Saki was the pen-name of Hector Hugh Munro (1870-1916), a British political journalist who worked in Russia and France. He published hundreds of short stories which show an understanding of children and young people who play cleverly and sometimes maliciously on the feelings of their elders.


For Graham Greene, Munro was the best English humourist of the twentieth century. Munro's mother died when he was born and he was brought up by two old aunts who turned his life into a real misery. Greene states that this unhappy childhood is the key to the cruelty in his short stories.


The Open Window
PAGE 1/3

La Ventana Abierta

'My aunt will be down presently, Mr. Nuttel,' said a very self-possessed young lady of fifteen; 'in the meantime you must try and put up with me.'

‘Mi tía bajará enseguida, señor Nuttel’, dijo mucho aplomo una señorita de quince años; ‘mientras tanto debe hacer lo posible por soportarme’.
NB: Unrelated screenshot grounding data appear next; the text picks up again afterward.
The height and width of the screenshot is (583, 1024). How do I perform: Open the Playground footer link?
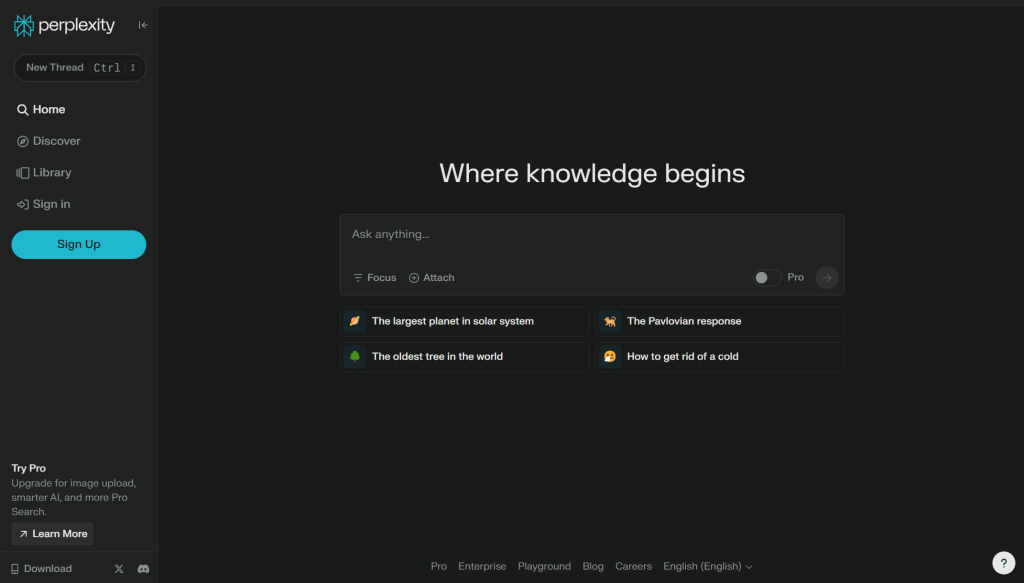point(544,567)
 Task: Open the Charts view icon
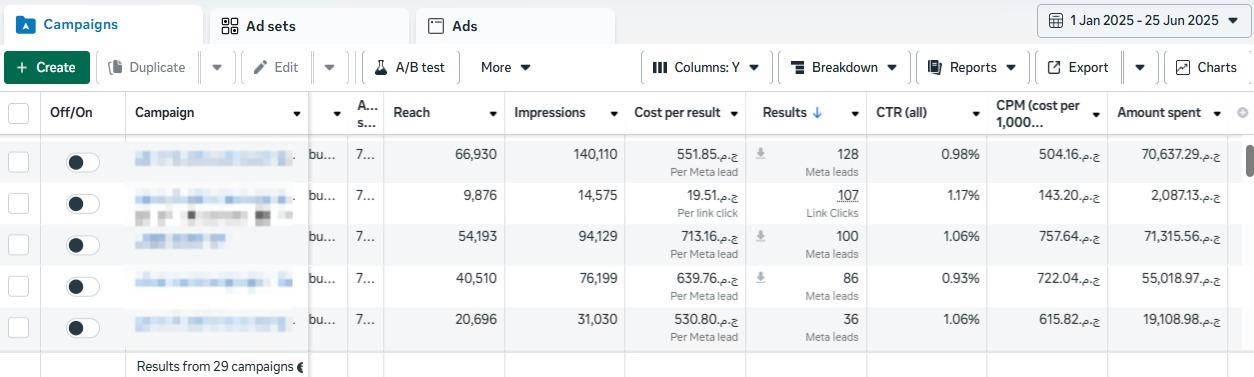tap(1183, 68)
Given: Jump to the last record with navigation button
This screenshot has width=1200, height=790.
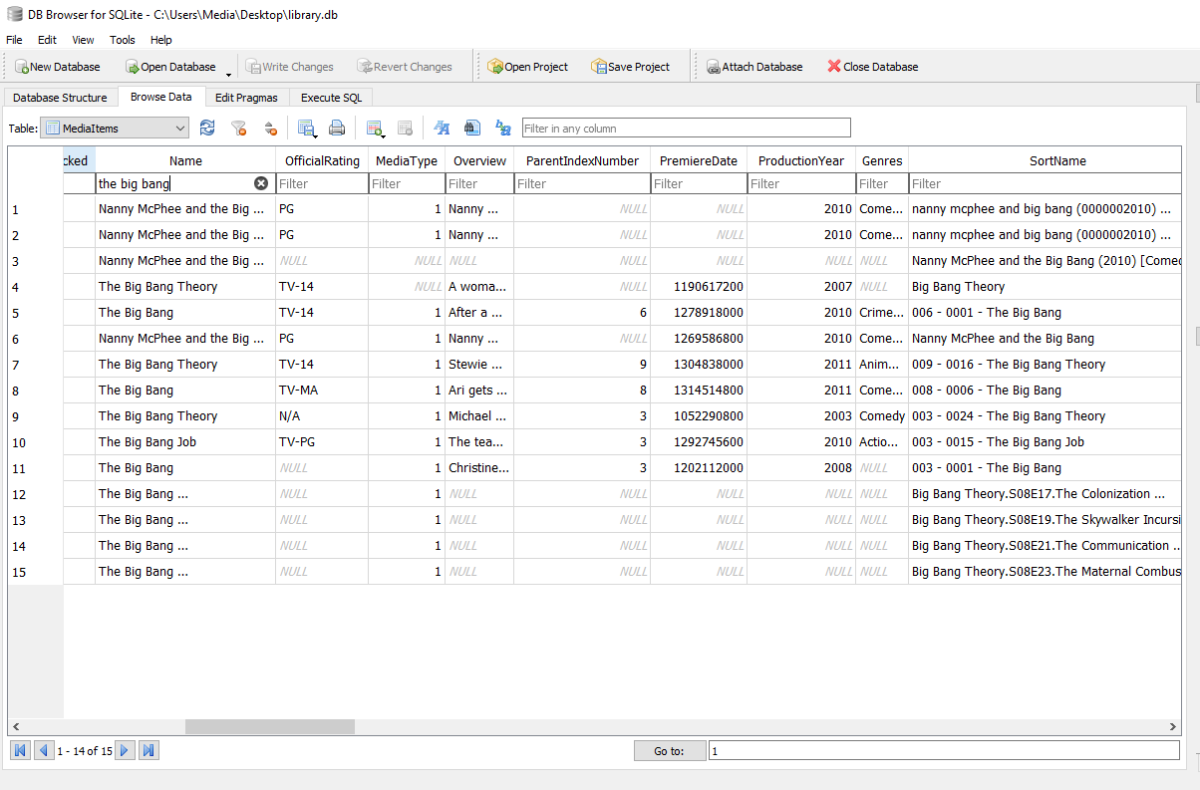Looking at the screenshot, I should tap(148, 750).
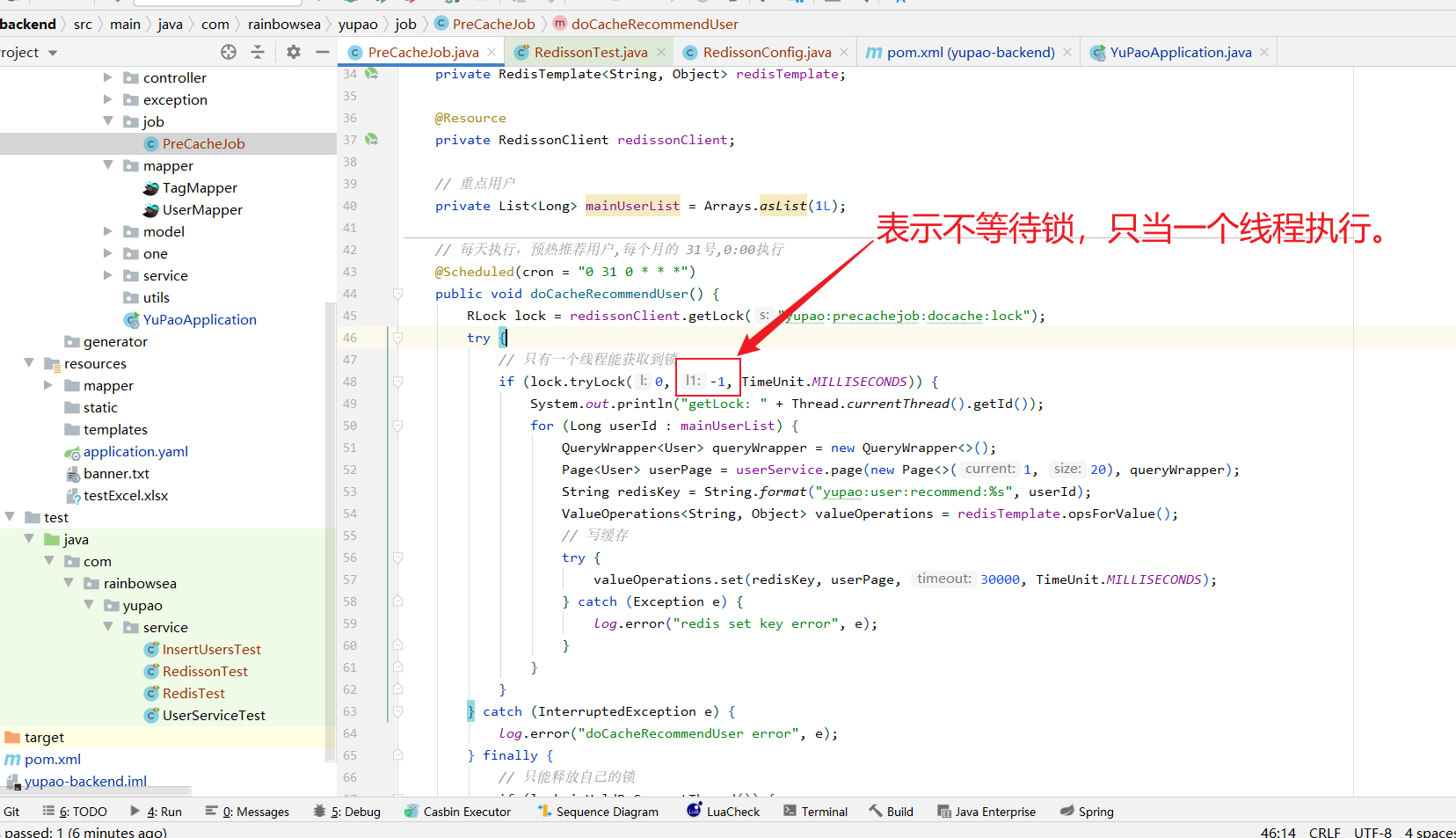Toggle fold marker on line 50 for loop
Screen dimensions: 1456x838
pyautogui.click(x=397, y=426)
Framton Nuttel tried to say a few words which should flatter both the niece of the moment and the aunt that was to come. Privately he doubted more than ever whether these formal visits on a number of total strangers would do much towards helping the nerve cure which he was to undergo.

Framton Nuttel se esforzó por decir algo que halagara debidamente a la sobrina sin dejar de tomar debidamente en cuenta a la tía que estaba por llegar. Dudó más que nunca que esta serie de visitas formales a personas totalmente desconocidas fueran de alguna utilidad para la cura de reposo que se había propuesto.
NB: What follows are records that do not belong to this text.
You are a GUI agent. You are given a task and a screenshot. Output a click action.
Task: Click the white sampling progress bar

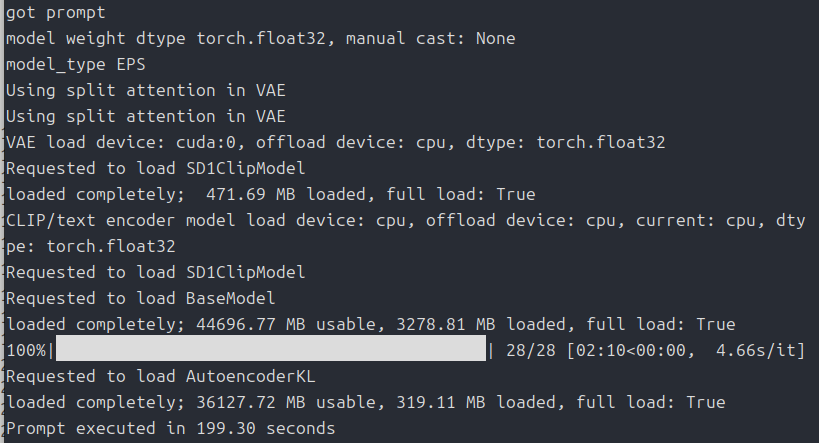[270, 350]
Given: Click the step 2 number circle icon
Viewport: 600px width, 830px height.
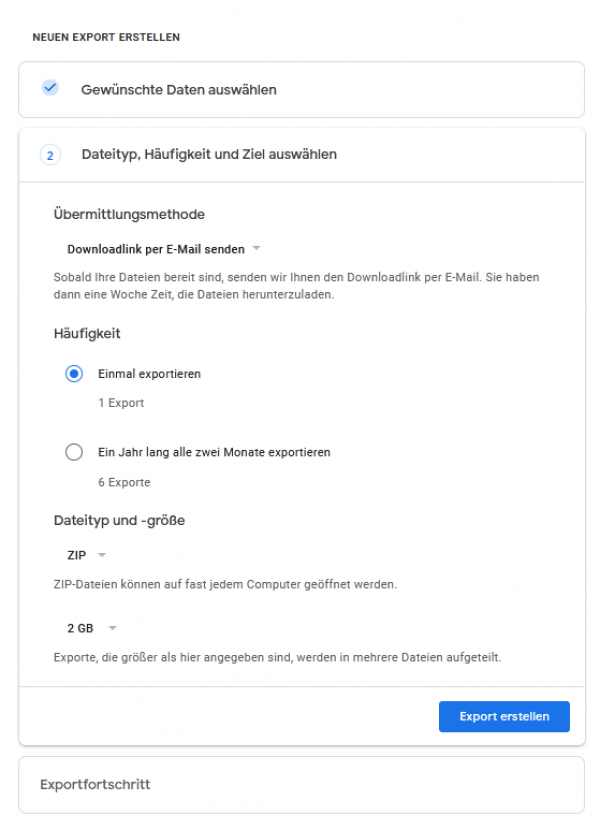Looking at the screenshot, I should 50,155.

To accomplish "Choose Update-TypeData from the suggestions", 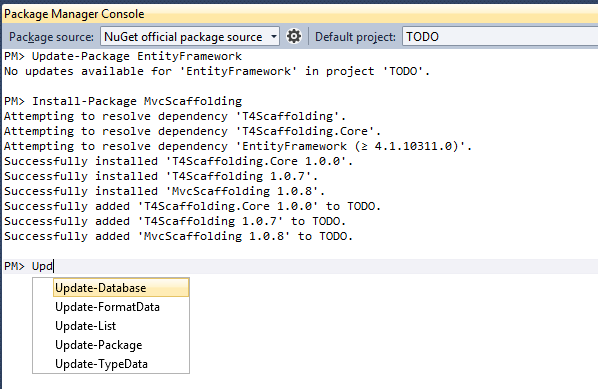I will pos(101,364).
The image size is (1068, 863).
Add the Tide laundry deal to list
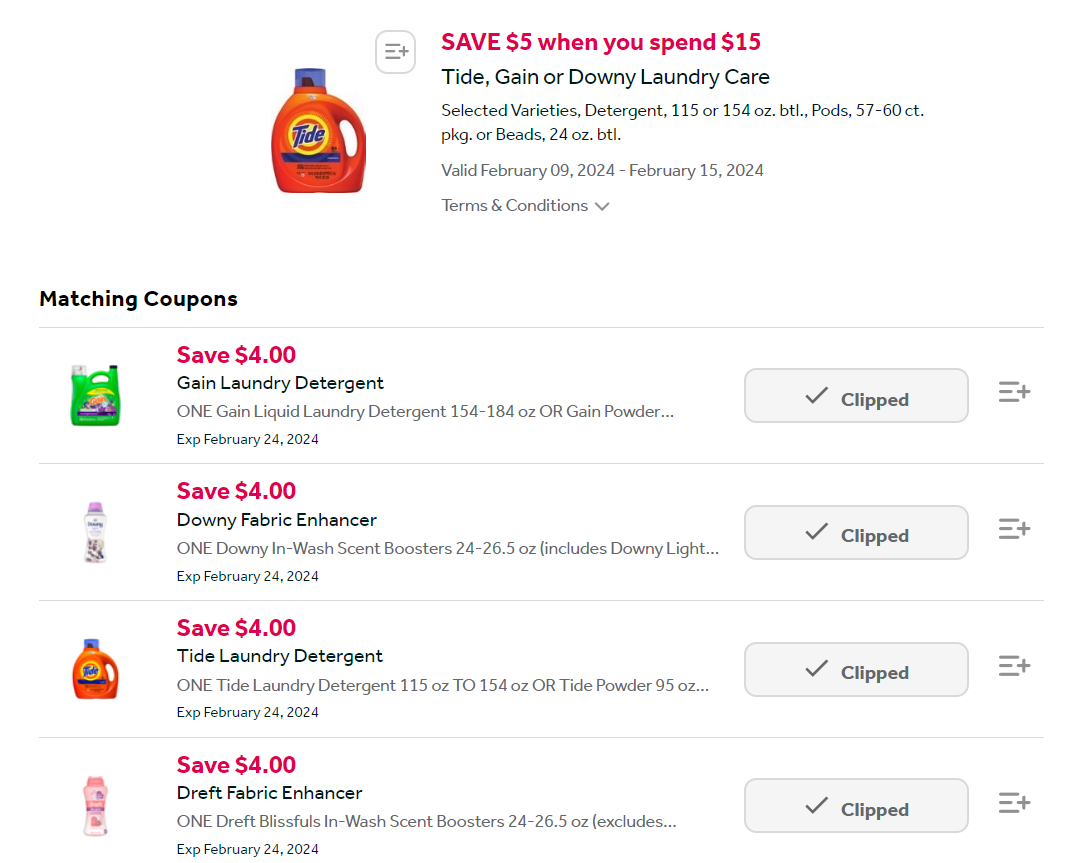pyautogui.click(x=395, y=52)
’I know how it will be,' his sister had said when he was preparing to leave for the country; 'you will bury yourself down there and not speak to anybody, and your nerves will be worse than ever from moping. I shall just give you letters of introduction to all the people I know there. Some of them, as far as I can remember, were quite nice.'


‘Sé lo que ocurrirá’, le había dicho su hermana cuando se disponía a emigrar a este retiro rural; ‘te encerrarás no bien llegues y no hablarás con nadie, y tus nervios estarán peor que nunca debido a la depresión. Por eso te daré cartas de presentación para todas las personas que conocí allá. Algunas, por lo que recuerdo, eran bastante simpáticas’.
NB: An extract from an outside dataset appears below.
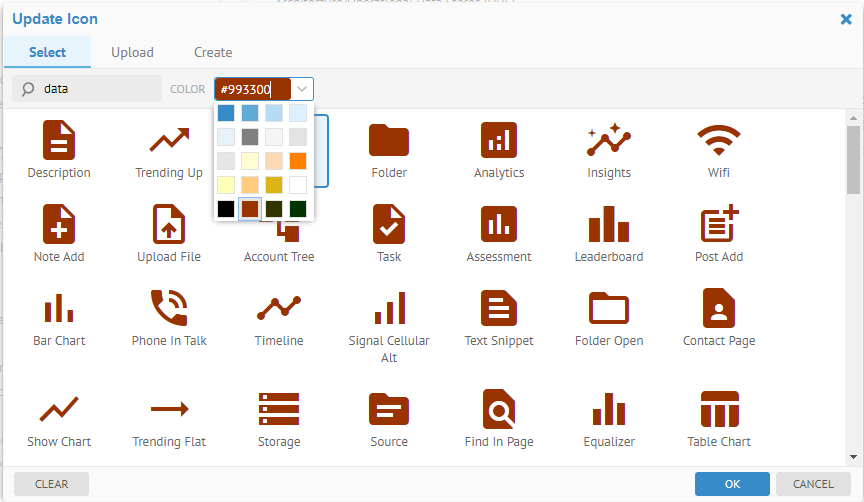Select the Trending Up icon
The width and height of the screenshot is (864, 502).
pyautogui.click(x=168, y=141)
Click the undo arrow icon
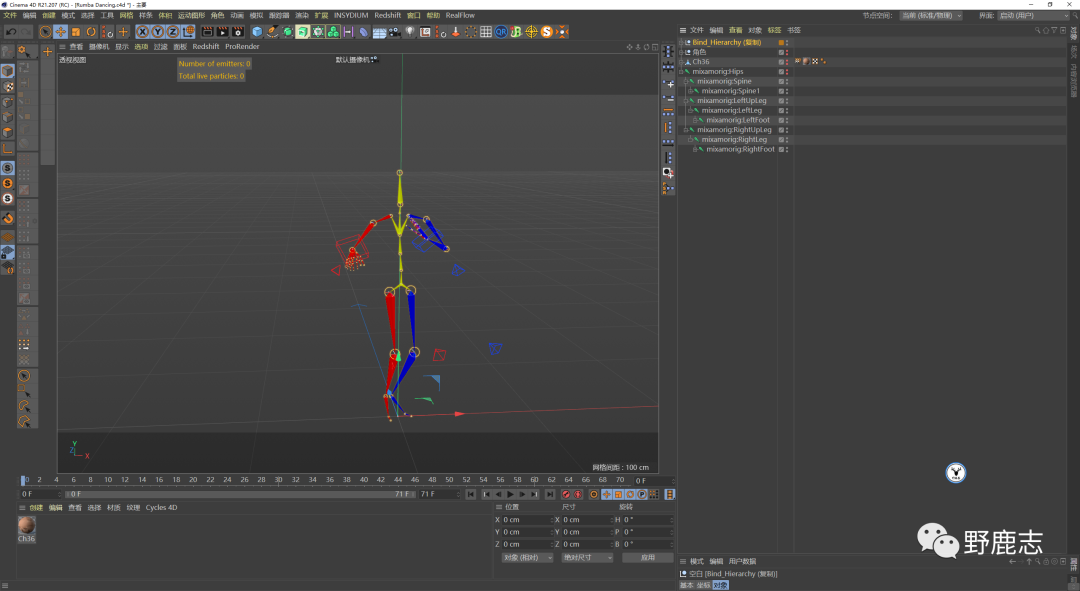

Framton wondered whether Mrs. Sappleton, the lady to whom he was presenting one of the letters of introduction, was one of the nice people.


Framton se preguntó si la señora Sappleton, la dama a quien había entregado una de las cartas de presentación, podía ser clasificada entre las simpáticas.

'Do you know many of the people round here?' asked the niece, when she thought that they had been silent long enough.


‘¿Conoce a muchas personas de aquí?’, preguntó la sobrina, cuando consideró que ya había habido entre ellos suficiente comunicación silenciosa.

'Hardly anybody,' said Framton. 'My sister was staying here, at the rectory, you know, some four years ago, and she gave me letters of introduction to some of the people here.'


‘Casi a nadie’, dijo Framton. Mi hermana, estuvo aquí, en la Rectoría, hace unos cuatro años, y me dio cartas de presentación para algunas personas del lugar.

He said the last sentence in a tone that showed his regret.


Hizo esta última declaración en un tono que denotaba claramente un sentimiento de pesar.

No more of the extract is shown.